▶ [WORK TO COMPLETE]
Rewrite the items below with "entry" changed to "listing" and everything else left as it is. Leave the pictures out of your version.

# START OF MATERIAL SHOWN

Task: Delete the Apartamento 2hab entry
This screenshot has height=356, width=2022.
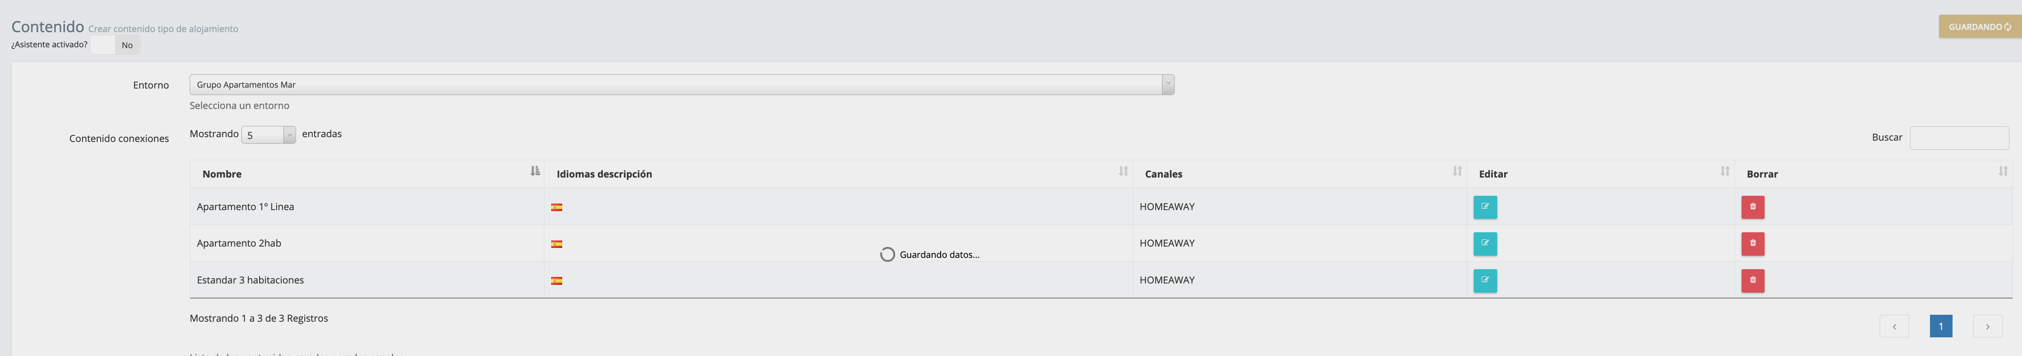Action: 1752,244
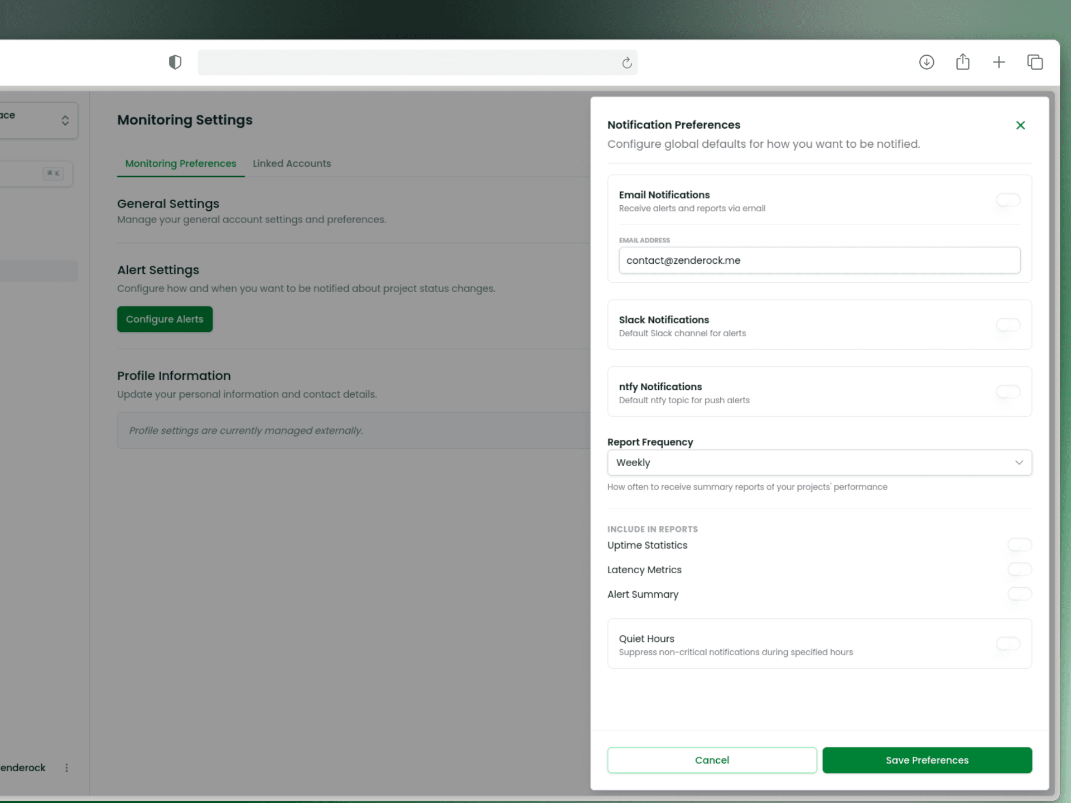Click the shield icon in the address bar
Viewport: 1071px width, 803px height.
coord(175,62)
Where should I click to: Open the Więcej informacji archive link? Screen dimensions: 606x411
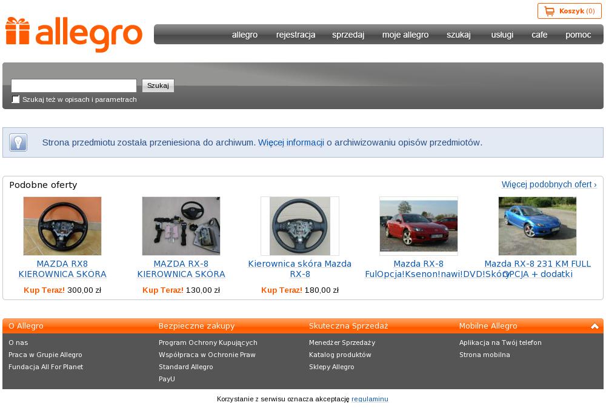[x=291, y=142]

# END OF MATERIAL SHOWN

▶ [SOLUTION FOR THIS EXERCISE]
Task: Delete the Apartamento 2hab listing
This screenshot has height=356, width=2022.
Action: 1752,244
Click the shield icon in the address bar
Viewport: 1071px width, 803px height.
coord(175,62)
Where should I click to: Open the Więcej informacji archive link? Screen dimensions: 606x411
[x=291, y=142]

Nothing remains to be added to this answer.